Setelah menerima peta dan dua stiker Wolly the Lamb yang menjadi maskot Kota Zermatt, kami pun memutuskan menuju ke atas dulu untuk mencari salju. Memang, kami sudah menjanjikan kepada anak-anak untuk melihat salju yang sampai saat ini belum terlihat di Eropa. Ternyata, walaupun Zermatt sudah di atas gunung dan saat itu sedang musim dingin, udaranya belum cukup dingin untuk menghasilkan salju.

Harga tiket kereta ternyata cukup mahal. Untuk sampai ke puncak Gornegrat, kami harus merogoh kocek 80 CHF per orang pulang pergi. Sementara untuk ke tempat hiking terdekat, Riffelberg cukup 48 CHF saja. Akhirnya kami putuskan sementara ini ke Riffelberg saja.
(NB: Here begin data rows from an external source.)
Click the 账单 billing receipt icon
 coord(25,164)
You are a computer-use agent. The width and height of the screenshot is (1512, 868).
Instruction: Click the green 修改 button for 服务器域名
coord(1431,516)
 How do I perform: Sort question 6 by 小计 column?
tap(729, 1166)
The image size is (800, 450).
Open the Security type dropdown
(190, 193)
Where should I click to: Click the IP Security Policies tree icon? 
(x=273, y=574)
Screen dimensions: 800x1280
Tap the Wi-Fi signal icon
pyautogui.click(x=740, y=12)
Selain harga tiket yang cukup mahal, kami tidak mempunyai hiking gear yang memadai untuk melakukan perjalanan menempuh tumpukan salju.  N

***

Mark Twain Pun Pernah ke Riffelberg

Kami pun kembali menaiki kereta  menuju Riffelberg. Kali ini kereta hanya diisi beberapa wisatawan. Di sepanjang perjalanan yang menanjak ini, alam menyuguhi kami pemandangan yang menakjubkan. Padang salju kini menghampar sejauh mata memandang yang sesekali dibelah oleh aliran arus sungai yang jernih. Terlihat pula satu dua rumah penduduk dengan atap penuh tertutup salju. Asap sesekali terlihat keluar dari cerobong mungilnya.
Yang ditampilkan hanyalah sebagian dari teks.